School of Medical Information and Engineering, Xuzhou Medical University, Jiangsu 221004, China.
Math Biosci Eng. 2022 Jan 4;19(3):2206-2218. doi: 10.3934/mbe.2022103.
Named entities are the main carriers of relevant medical knowledge in Electronic Medical Records (EMR). Clinical electronic medical records lead to problems such as word segmentation ambiguity and polysemy due to the specificity of Chinese language structure, so a Clinical Named Entity Recognition (CNER) model based on multi-head self-attention combined with BILSTM neural network and Conditional Random Fields is proposed. Firstly, the pre-trained language model organically combines char vectors and word vectors for the text sequences of the original dataset. The sequences are then fed into the parallel structure of the multi-head self-attention module and the BILSTM neural network module, respectively. By splicing the output of the neural network module to obtain multi-level information such as contextual information and feature association weights. Finally, entity annotation is performed by CRF. The results of the multiple comparison experiments show that the structure of the proposed model is very reasonable and robust, and it can effectively improve the Chinese CNER model. The model can extract multi-level and more comprehensive text features, compensate for the defect of long-distance dependency loss, with better applicability and recognition performance.

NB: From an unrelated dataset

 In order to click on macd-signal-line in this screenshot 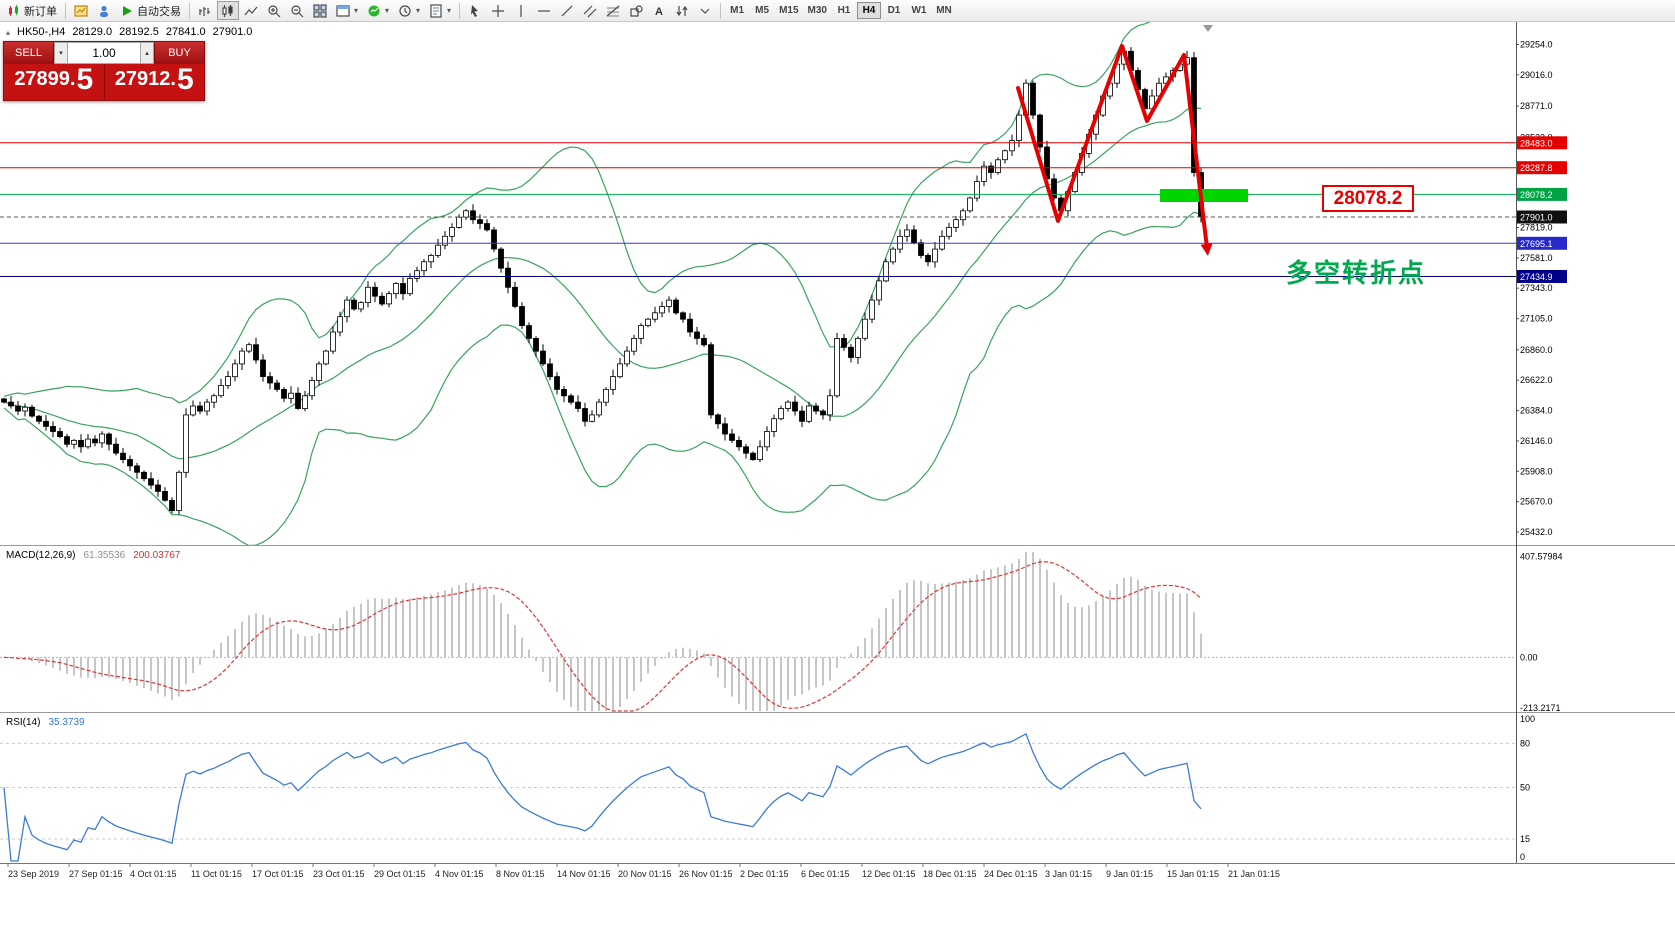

命名实体是电子病历(EMR)中相关医学知识的主要载体。由于汉语结构的特殊性,临床电子病历导致分词歧义、一词多义等问题,因此提出了一种基于多头自注意力与 BiLSTM 神经网络和条件随机场相结合的临床命名实体识别(CNER)模型。首先,预训练语言模型将字符向量和单词向量有机地结合起来,对原始数据集的文本序列进行处理。然后,将序列分别输入多头自注意力模块和 BiLSTM 神经网络模块的并行结构中,通过拼接神经网络模块的输出,获取上下文信息和特征关联权重等多层次信息。最后,通过 CRF 进行实体标注。多项对比实验的结果表明,所提出模型的结构非常合理和稳健,能够有效提高中文 CNER 模型的性能。该模型可以提取多层次、更全面的文本特征,弥补长距离依赖损失的缺陷,具有更好的适用性和识别性能。